[[ Passage, beginning ]]

Zenplans a new digital estate planning service has been launched for advisers, solicitors and accountants to help their clients securely organise, maintain, store, and selectively share all their most important personal and financial information.

As we move away from traditional paper documents towards a more digital society, it is becoming increasingly difficult to keep track of all the various personal and financial information we have. Zenplans offers a solution; professionals can help their clients manage their assets, debts and other financial affairs as well as key information about their daily lives; from their utility provider to their social media accounts.

The system also securely stores a clients’ wishes - including details about their will and Lasting Power of Attorney (LPA) and how to organise their digital legacy - with the option to selectively share key details with named delegates. These delegates can be granted restricted or full access, either immediately or after a particular time - for example, after death, or if the client becomes incapacitated - ensuring that information is quickly and easily accessible by the right people as and when needed.

[[ Passage, end ]]

Exercise aim: In the passage about Zenplans, rewrite the section starting at "As we move away" and ending at "social media accounts.", replacing "utility provider" with "energy supplier".

[[ Available data, beginning ]]

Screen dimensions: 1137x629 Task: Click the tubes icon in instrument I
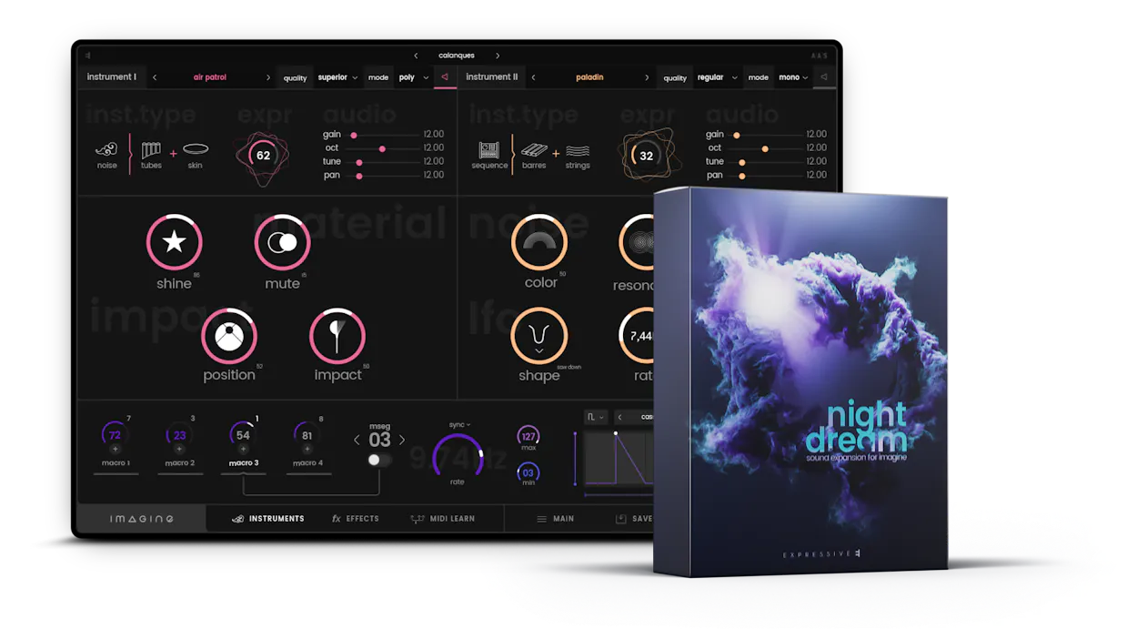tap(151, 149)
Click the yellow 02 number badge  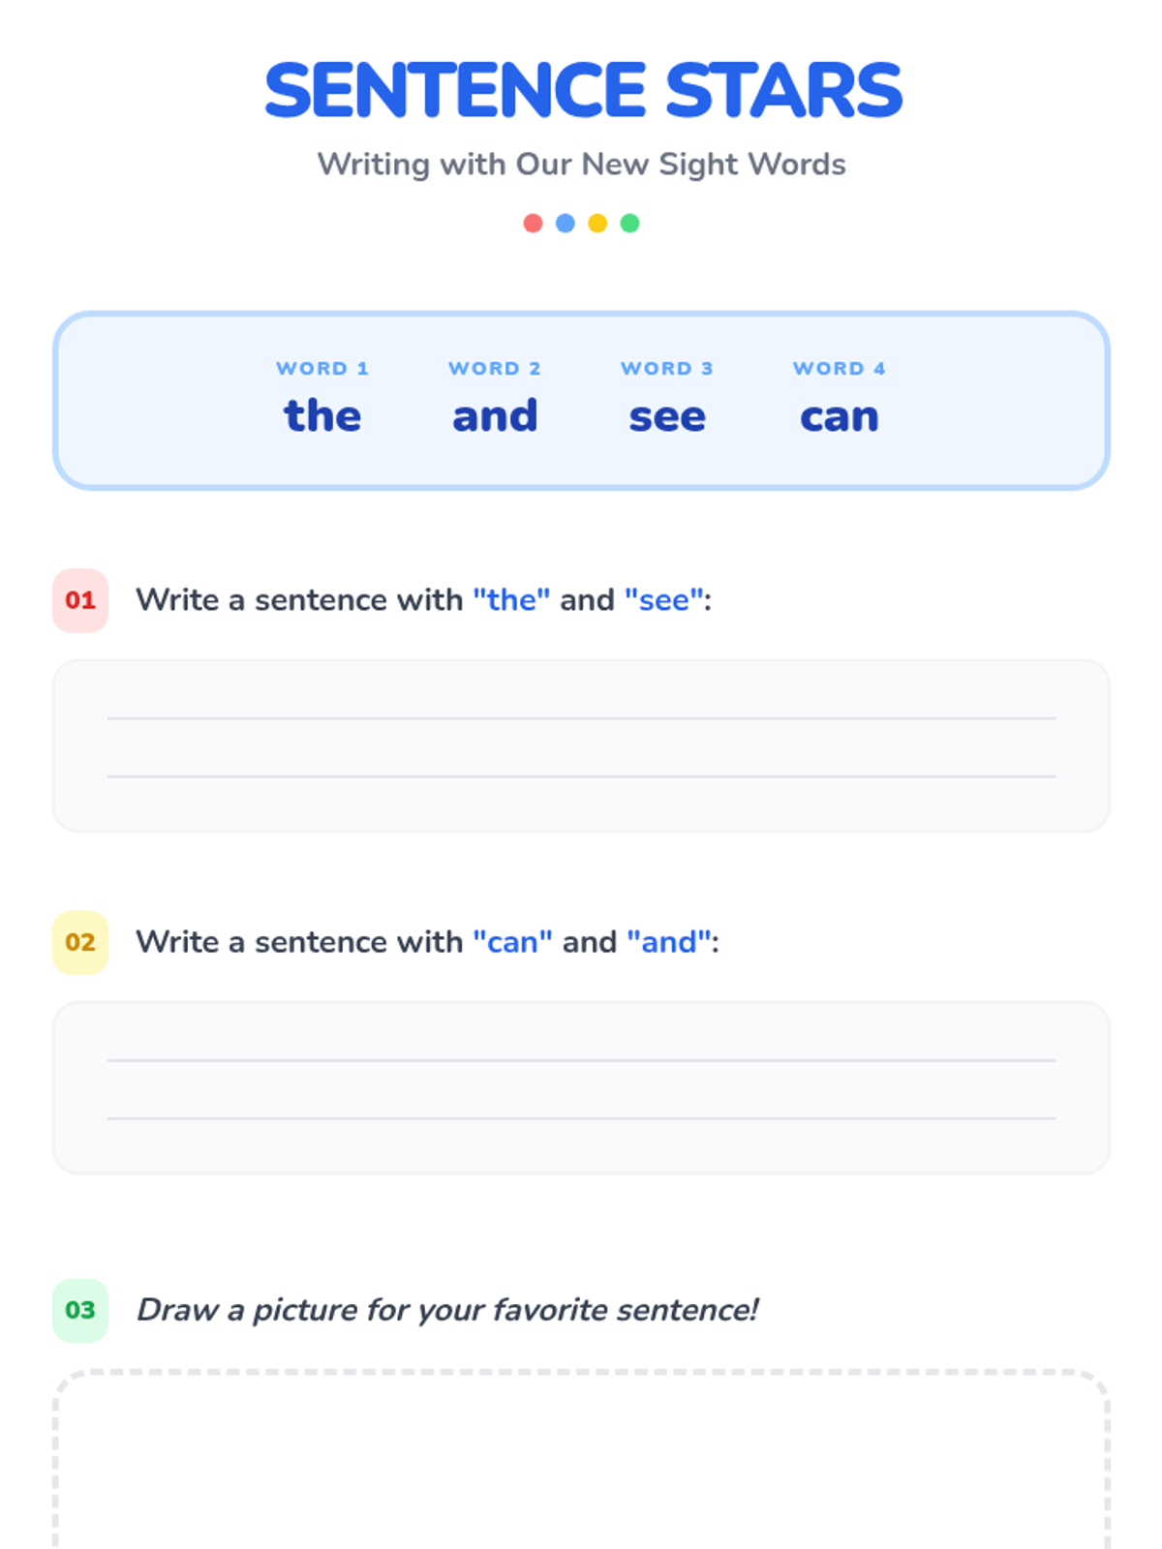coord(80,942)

[[ Available data, end ]]
[[ Available data, beginning ]]

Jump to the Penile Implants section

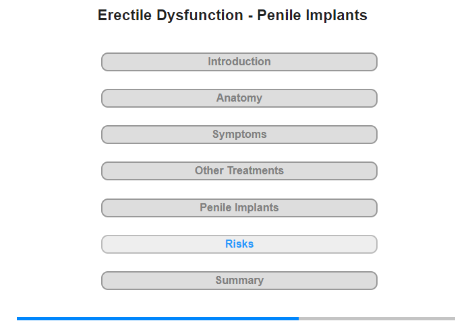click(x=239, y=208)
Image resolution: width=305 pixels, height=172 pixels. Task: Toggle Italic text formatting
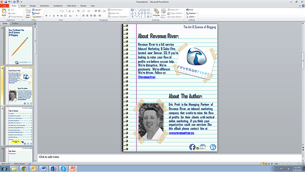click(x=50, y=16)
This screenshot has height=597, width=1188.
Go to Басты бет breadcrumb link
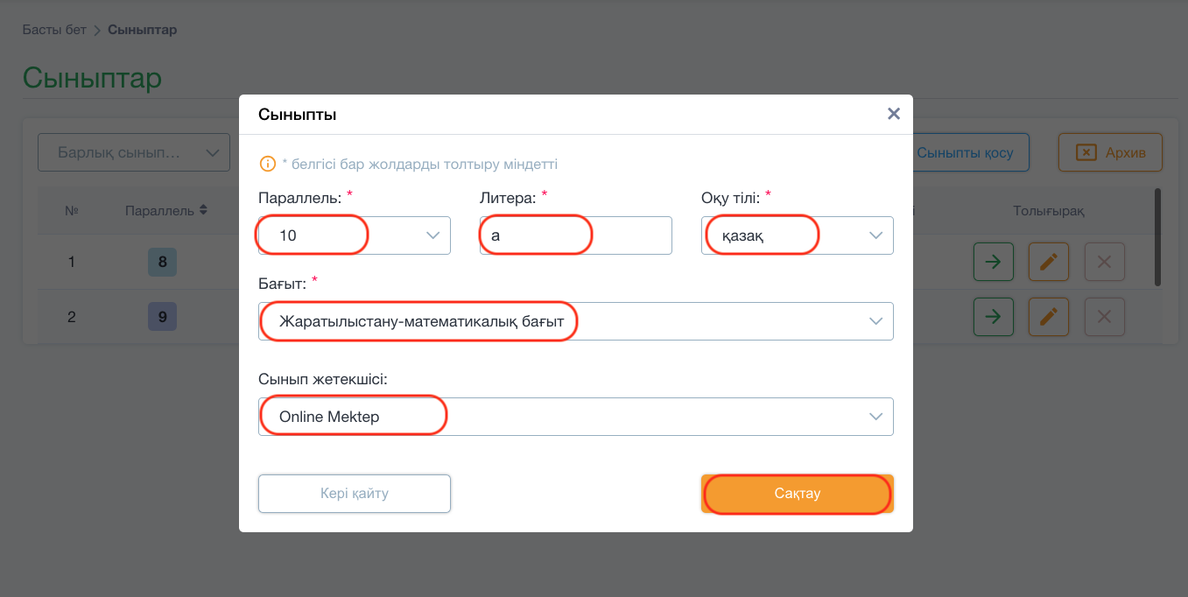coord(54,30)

[[ Available data, end ]]
[[ Available data, beginning ]]

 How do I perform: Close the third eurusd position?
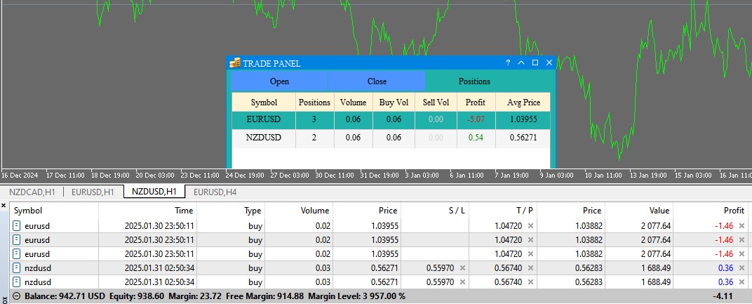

[[ Available data, end ]]

Task answer:
As we move away from traditional paper documents towards a more digital society, it is becoming increasingly difficult to keep track of all the various personal and financial information we have. Zenplans offers a solution; professionals can help their clients manage their assets, debts and other financial affairs as well as key information about their daily lives; from their energy supplier to their social media accounts.